• _WORK TO COMPLETE_: Your task is to gather the lines below that hold the string "computer".

(Records drawn from a dataset)
------------------------------
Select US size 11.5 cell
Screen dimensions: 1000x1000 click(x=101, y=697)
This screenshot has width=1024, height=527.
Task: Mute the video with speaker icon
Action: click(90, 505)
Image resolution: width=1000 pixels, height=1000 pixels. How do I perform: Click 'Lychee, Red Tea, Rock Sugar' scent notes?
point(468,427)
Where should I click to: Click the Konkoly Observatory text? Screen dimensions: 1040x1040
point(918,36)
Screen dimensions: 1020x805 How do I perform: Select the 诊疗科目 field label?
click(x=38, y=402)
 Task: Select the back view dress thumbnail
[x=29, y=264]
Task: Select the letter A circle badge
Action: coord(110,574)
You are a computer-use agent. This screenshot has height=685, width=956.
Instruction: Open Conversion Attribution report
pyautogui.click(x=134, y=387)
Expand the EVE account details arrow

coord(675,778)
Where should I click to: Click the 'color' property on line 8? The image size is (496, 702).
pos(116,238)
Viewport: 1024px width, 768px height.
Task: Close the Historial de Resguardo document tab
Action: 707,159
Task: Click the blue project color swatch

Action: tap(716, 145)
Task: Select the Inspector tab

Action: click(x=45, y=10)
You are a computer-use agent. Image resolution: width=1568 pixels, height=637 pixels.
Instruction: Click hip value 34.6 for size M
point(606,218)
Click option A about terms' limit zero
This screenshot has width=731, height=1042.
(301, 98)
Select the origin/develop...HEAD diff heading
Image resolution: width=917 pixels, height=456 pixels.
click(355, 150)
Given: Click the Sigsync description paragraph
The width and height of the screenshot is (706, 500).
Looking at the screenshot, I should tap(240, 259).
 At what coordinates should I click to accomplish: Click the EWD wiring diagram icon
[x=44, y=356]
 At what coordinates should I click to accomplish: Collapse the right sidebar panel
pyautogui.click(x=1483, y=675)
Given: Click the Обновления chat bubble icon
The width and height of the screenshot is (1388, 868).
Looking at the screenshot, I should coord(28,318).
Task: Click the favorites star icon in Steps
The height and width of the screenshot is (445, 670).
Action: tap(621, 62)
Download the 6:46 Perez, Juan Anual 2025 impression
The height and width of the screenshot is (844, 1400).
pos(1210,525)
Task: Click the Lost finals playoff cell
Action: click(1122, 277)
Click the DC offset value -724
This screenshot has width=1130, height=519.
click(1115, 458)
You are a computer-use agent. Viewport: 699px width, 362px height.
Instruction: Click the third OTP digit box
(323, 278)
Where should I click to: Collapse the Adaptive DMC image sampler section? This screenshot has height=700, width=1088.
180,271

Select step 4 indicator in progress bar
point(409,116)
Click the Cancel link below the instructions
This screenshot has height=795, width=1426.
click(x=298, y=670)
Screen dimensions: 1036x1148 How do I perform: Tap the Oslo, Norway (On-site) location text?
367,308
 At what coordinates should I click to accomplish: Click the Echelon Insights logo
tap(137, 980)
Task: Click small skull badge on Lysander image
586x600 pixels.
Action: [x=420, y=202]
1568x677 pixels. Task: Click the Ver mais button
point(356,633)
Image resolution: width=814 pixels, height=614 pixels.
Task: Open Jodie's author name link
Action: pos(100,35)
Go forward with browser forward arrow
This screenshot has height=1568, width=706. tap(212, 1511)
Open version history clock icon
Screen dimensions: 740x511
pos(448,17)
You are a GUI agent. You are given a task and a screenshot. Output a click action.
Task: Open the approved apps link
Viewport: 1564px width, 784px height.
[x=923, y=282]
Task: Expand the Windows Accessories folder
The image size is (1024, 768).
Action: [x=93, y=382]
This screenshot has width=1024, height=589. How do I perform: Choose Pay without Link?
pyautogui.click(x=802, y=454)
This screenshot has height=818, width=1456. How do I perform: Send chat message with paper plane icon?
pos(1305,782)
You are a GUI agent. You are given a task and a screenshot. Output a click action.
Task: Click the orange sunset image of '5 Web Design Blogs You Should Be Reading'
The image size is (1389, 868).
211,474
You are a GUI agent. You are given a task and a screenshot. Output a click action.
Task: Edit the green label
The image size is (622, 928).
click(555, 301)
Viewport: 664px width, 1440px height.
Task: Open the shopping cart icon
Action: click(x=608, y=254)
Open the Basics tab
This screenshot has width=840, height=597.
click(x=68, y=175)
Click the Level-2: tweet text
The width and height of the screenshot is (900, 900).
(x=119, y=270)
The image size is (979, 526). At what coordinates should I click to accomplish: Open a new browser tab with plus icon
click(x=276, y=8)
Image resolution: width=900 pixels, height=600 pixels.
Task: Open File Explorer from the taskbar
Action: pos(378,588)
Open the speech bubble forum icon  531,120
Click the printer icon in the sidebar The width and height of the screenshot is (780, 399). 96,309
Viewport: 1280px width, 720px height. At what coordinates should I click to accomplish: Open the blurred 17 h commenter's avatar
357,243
------------------------------
• _RESULT_:
You are a computer-use agent. This screenshot has height=685, width=956.
You are a computer-use agent. Image resolution: width=1568 pixels, height=637 pixels.
You are a computer-use agent. Viewport: 699px width, 362px height.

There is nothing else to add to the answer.